In asset sales it is common for the valuing party to provide a certificate that accompanies an audit opinion. Such certificates must be certain in their conclusions or they may be challenged.
The recent Court of Appeal decision in Begum v Hossain provides useful guidance on the importance of experts acting in accordance with their instructions.
Begum v Hossain
Ms Begum and Ms Hossain set up an Indian restaurant in Maidstone, Kent. For this purpose they established a company, Sunam Tandoori Limited. They later fell out and court proceedings began. The parties entered into a settlement, contained in a Tomlin Order (an order submitted to court to cease proceedings). In this, Ms Hossain agreed to purchase Ms Begum's shares in the company and it was agreed that the shares would be valued by an expert, Neil Oxford, who was "entitled to seek the assistance of other professionals at his sole discretion". The settlement further provided that when valuing the shares, Mr Oxford would "have access to all of the books, records and documents in the possession or control of the Company. Crucially, it was agreed that "books and records of the Company includes for the avoidance of doubt any handwritten takings".
Whilst Mr Oxford was conducting the valuation, Ms Begum submitted handwritten books and records detailing the company's takings. It became clear that the amounts shown in these handwritten accounts exceeded the amounts recorded in the accounts used for official tax purposes. Mr Oxford disregarded the handwritten accounts, stating that it was not his role to decide whether the official accounts were accurate and truthful.
Unsurprisingly Ms Begum contested this, arguing that having regard to the written accounts was clearly in the expert's remit and Mr Oxford had therefore deviated from his instructions when he opted to disregard them.
The law requires that when challenging an expert's decision on the grounds of material departure from instructions, the following process must be applied:
- Assess the expert's remit as agreed between the parties.
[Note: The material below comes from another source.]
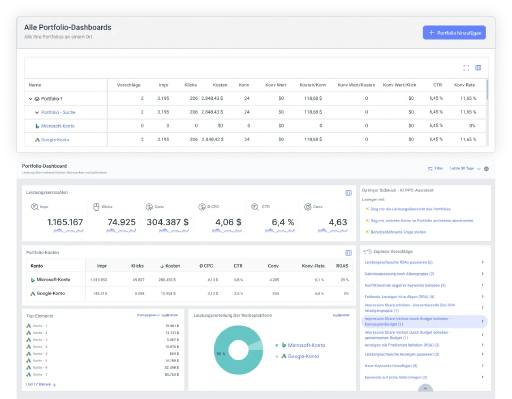
Task: Toggle Microsoft-Konto legend entry in pie chart
Action: click(x=303, y=345)
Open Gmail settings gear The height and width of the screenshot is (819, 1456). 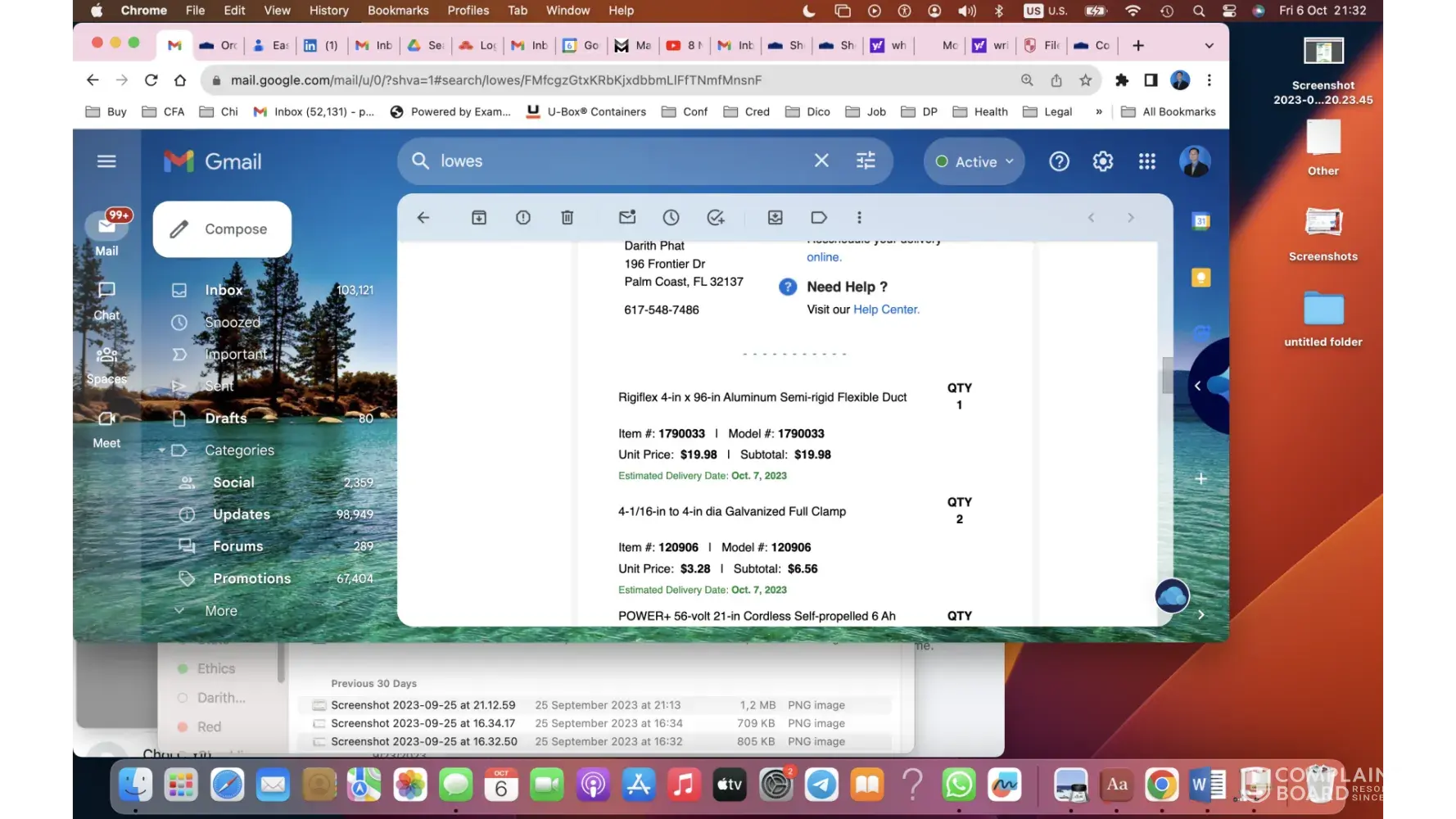click(1102, 162)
This will be a matter of contract.
- Assess whether the expert departed from the parties' remit.
- If the expert did depart from the parties' remit, assess whether such departure was material.
If it can be shown that an expert materially deviated from his remit, a court may overrule his findings.
The Court of Appeal unanimously overturned the decision at first instance and held that the expert had materially deviated from his remit by disregarding the handwritten accounts. As a matter of simple contractual interpretation, Mr Oxford was required to value the shares, having regard to all the records of the company, not some of them. The decision to ignore the handwritten records was therefore a material deviation from the remit. In reaching this decision, the court also drew attention to the provision allowing Mr Oxford to seek the assistance of professionals at his discretion. This would have enabled him to appoint an accountant to determine the accuracy of the different sets of accounts if he felt this was necessary.
Although this decision creates no new law it is a useful reminder of the need for experts to act in accordance with the specific scope of their instructions. If they fail to do so a party may be able to challenge the decisions they make. It also highlights the importance of agreeing a precise remit for the experts and ensuring that the relevant contract clauses (if pre-agreed) or the referral to the expert (if agreed ad hoc) are clearly drafted.